[[ SUPPLIED MATERIAL open ]]
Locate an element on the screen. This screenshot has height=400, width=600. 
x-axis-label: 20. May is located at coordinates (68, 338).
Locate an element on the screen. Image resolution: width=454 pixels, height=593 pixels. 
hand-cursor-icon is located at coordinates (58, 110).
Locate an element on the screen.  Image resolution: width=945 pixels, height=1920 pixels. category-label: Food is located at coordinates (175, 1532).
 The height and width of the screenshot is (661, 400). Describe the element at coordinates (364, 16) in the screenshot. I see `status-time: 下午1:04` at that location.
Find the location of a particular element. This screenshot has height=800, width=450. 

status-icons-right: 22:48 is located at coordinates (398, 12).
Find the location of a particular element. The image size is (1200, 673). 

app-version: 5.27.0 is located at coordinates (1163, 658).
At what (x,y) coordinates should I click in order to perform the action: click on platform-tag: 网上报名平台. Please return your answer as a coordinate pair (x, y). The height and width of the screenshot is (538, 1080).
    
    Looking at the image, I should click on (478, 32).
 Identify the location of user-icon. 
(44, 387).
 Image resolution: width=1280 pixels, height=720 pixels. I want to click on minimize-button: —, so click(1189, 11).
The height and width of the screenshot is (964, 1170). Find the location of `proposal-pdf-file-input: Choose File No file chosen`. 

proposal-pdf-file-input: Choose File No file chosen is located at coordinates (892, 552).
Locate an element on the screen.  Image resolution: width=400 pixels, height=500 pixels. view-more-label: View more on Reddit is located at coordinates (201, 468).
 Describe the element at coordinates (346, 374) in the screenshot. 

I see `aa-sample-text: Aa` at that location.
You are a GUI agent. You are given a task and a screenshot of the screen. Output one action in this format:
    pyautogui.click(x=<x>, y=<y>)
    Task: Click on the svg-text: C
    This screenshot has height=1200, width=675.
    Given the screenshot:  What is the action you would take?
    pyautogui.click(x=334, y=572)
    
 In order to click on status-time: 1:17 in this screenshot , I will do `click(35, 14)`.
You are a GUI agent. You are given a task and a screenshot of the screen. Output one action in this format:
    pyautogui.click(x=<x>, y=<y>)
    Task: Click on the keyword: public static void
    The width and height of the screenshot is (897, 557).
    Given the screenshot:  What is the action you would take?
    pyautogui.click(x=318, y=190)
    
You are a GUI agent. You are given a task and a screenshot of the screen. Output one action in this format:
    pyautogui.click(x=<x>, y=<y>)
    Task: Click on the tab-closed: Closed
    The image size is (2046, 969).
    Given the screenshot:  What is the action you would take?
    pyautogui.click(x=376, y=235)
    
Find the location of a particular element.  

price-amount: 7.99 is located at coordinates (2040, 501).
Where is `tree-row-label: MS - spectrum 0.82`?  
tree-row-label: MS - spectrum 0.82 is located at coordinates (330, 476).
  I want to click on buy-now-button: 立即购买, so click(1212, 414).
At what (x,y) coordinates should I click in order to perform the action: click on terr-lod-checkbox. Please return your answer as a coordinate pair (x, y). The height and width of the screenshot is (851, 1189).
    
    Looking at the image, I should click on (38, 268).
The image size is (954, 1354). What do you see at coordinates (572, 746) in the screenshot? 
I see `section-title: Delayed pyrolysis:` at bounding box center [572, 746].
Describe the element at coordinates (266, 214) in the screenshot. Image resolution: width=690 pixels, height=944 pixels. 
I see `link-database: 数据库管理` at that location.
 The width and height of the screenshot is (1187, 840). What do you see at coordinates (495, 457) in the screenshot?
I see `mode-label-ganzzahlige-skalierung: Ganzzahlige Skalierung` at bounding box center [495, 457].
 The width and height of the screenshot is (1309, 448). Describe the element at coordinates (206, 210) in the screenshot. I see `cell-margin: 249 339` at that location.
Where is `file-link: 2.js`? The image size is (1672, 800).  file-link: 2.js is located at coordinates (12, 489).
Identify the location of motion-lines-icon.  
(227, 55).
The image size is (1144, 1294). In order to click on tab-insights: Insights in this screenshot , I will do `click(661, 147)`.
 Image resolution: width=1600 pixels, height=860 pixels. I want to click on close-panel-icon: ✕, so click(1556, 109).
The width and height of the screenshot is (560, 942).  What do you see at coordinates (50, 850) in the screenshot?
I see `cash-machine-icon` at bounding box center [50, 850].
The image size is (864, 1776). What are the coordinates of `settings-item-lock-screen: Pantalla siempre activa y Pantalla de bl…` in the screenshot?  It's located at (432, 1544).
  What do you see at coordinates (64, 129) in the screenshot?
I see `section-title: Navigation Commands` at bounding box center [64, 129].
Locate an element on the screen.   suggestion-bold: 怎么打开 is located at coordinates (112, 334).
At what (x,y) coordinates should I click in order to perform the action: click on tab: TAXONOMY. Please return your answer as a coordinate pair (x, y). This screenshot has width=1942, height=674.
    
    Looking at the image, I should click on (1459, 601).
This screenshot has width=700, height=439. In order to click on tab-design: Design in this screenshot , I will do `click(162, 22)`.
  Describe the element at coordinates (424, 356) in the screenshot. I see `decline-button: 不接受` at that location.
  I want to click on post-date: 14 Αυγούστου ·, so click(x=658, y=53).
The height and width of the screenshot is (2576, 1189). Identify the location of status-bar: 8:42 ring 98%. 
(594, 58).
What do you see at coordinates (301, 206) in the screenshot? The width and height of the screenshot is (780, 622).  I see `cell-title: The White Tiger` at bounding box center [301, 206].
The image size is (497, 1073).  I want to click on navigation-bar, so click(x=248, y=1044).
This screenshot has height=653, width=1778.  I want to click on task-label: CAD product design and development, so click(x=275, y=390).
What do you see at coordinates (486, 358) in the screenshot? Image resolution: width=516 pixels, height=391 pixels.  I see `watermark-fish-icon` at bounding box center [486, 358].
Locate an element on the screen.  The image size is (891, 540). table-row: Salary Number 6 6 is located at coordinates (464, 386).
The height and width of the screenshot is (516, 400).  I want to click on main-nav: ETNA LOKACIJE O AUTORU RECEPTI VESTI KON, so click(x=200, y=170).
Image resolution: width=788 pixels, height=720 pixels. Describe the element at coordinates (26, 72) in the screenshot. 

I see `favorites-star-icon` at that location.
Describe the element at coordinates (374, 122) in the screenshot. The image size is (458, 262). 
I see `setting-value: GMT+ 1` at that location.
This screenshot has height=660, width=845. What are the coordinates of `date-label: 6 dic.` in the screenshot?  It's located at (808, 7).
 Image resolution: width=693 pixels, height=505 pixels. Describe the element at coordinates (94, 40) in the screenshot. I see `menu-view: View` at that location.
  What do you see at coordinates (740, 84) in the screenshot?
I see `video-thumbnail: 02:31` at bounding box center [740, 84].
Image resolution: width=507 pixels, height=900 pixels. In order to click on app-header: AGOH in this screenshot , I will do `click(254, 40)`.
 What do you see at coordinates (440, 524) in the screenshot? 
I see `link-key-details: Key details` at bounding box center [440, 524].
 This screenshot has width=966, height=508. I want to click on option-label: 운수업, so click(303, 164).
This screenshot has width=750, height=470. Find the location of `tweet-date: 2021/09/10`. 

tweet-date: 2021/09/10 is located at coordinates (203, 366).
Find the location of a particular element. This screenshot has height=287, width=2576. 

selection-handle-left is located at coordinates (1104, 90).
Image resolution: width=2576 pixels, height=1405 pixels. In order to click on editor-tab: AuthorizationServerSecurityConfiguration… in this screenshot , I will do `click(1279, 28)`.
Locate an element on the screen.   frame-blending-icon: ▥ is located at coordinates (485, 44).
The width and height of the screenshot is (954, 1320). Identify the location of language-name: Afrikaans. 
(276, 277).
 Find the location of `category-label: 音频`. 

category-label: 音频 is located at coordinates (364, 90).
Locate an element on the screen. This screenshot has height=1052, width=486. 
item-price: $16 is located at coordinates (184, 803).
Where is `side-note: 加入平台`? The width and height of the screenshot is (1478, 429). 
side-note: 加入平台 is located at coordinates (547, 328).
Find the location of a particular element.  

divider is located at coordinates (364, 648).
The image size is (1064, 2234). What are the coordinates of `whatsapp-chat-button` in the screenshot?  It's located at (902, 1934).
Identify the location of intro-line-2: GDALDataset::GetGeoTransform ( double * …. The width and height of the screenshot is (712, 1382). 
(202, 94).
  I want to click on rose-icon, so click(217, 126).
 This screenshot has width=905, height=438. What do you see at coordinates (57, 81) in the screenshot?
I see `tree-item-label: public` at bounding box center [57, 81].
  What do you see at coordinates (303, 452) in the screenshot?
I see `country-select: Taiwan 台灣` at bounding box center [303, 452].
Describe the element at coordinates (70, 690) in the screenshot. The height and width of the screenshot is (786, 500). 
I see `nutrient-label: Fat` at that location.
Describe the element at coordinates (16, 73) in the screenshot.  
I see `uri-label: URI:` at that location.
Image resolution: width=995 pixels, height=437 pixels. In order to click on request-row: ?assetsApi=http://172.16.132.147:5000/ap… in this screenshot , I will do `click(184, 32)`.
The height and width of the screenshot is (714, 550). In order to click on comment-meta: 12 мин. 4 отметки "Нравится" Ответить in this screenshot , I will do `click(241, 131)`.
[[ SUPPLIED MATERIAL closed ]]
Can you repeat word for word the lines of the entries that begin at the line containing "The image size is (954, 1354)." and end after the line containing "coordinates (112, 334)."?

The image size is (954, 1354). What do you see at coordinates (572, 746) in the screenshot? 
I see `section-title: Delayed pyrolysis:` at bounding box center [572, 746].
Describe the element at coordinates (266, 214) in the screenshot. Image resolution: width=690 pixels, height=944 pixels. 
I see `link-database: 数据库管理` at that location.
 The width and height of the screenshot is (1187, 840). What do you see at coordinates (495, 457) in the screenshot?
I see `mode-label-ganzzahlige-skalierung: Ganzzahlige Skalierung` at bounding box center [495, 457].
 The width and height of the screenshot is (1309, 448). Describe the element at coordinates (206, 210) in the screenshot. I see `cell-margin: 249 339` at that location.
Where is `file-link: 2.js`? The image size is (1672, 800).  file-link: 2.js is located at coordinates (12, 489).
Identify the location of motion-lines-icon.  
(227, 55).
The image size is (1144, 1294). In order to click on tab-insights: Insights in this screenshot , I will do `click(661, 147)`.
 Image resolution: width=1600 pixels, height=860 pixels. I want to click on close-panel-icon: ✕, so click(1556, 109).
The width and height of the screenshot is (560, 942).  What do you see at coordinates (50, 850) in the screenshot?
I see `cash-machine-icon` at bounding box center [50, 850].
The image size is (864, 1776). What are the coordinates of `settings-item-lock-screen: Pantalla siempre activa y Pantalla de bl…` in the screenshot?  It's located at (432, 1544).
  What do you see at coordinates (64, 129) in the screenshot?
I see `section-title: Navigation Commands` at bounding box center [64, 129].
Locate an element on the screen.   suggestion-bold: 怎么打开 is located at coordinates (112, 334).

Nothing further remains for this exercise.